DO THIS> Change "Contact" to "Contact Us" in everything from the line containing "Screenshot is 375x720." down to the end of the records. Give those lines again with nothing else altered.

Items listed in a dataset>

▬▬▬▬▬▬▬▬▬▬

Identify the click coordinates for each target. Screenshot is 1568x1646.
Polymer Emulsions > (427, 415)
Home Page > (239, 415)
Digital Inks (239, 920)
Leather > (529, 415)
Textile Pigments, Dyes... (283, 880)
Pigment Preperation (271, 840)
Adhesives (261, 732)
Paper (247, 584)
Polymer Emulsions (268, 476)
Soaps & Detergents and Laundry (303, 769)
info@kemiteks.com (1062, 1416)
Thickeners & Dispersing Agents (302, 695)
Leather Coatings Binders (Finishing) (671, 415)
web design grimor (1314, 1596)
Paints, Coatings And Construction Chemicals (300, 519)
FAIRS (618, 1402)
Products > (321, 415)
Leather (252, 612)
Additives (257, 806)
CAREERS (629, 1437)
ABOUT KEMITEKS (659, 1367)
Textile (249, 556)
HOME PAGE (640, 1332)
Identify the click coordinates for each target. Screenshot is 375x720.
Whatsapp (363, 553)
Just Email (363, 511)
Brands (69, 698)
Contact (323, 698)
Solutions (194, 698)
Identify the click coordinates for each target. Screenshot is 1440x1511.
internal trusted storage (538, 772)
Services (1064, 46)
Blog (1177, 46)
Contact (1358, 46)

▬▬▬▬▬▬▬▬▬▬

FINISHED ANSWER>
Identify the click coordinates for each target. Screenshot is 375x720.
Whatsapp (363, 553)
Just Email (363, 511)
Brands (69, 698)
Contact Us (323, 698)
Solutions (194, 698)
Identify the click coordinates for each target. Screenshot is 1440x1511.
internal trusted storage (538, 772)
Services (1064, 46)
Blog (1177, 46)
Contact Us (1358, 46)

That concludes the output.